Columna de Opinión publicada este martes 5 de octubre por Marisol Peña, profesora investigadora del Centro de Justicia Constitucional de Derecho UDD, en el medio de comunicación digital El Líbero.
El año 2004 falleció uno de los filósofos más influyentes del siglo XX. Se trata de Jacques Derrida, de origen argelino, fundador del movimiento deconstructivistay heredero del pensamiento de otros filósofos muy influyentes como Nietzsche y Heidegger. El pensamiento de Derrida tuvo mucha influencia, sobre todo en el ámbito norteamericano, en el que trabajó académicamente, pues impuso una forma de leer los textos radicalmente distinta a la que se había empleado previamente. Esta línea de pensamiento condujo a la deconstrucción del lenguaje y, desde el punto de vista político, a la lucha contra las instancias que centralizan el poder y excluyen la contradicción.
Por su parte, quienes se han dedicado al estudio del populismo, en sus versiones europea (cercana a la extrema derecha) como latinoamericana (cercana a la extrema izquierda), concuerdan en que existen dos conceptos que suelen definirlo: la revalorización de la noción de “pueblo” y la lucha contra las élites.

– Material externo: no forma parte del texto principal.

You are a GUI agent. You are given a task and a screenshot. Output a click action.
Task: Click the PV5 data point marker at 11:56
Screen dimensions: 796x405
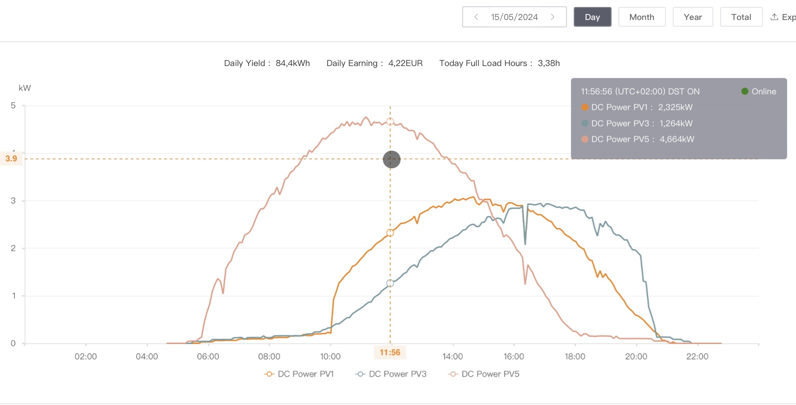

Ambas corrientes ideológicas -el deconstructivismo y el populismo- sirven para entender por qué Chile perdió su norte constitucional. Si la meta perseguida desde la organización de nuestra República fue la instauración del orden sometido al derecho en que las mayorías pudieran expresarse con respeto a las minorías, pero siempre bajo el marco constitucional, todo ello se encuentra hoy en entredicho.
En primer lugar, porque ese orden -que se inicia con el pensamiento portaliano- no sería sino la vía de entronización de las élites que han monopolizado el poder del Estado. En segundo lugar, porque esas élites habrían favorecido un “modelo” en que no se ha gobernado “con el pueblo y para el pueblo”, conforme a la famosa frase de Lincoln, sino que “a espaldas y contra el pueblo”. Ergo, el orden emanado del aludido modelo tiene que ser reemplazado a cualquier costo, incluida la vía violenta.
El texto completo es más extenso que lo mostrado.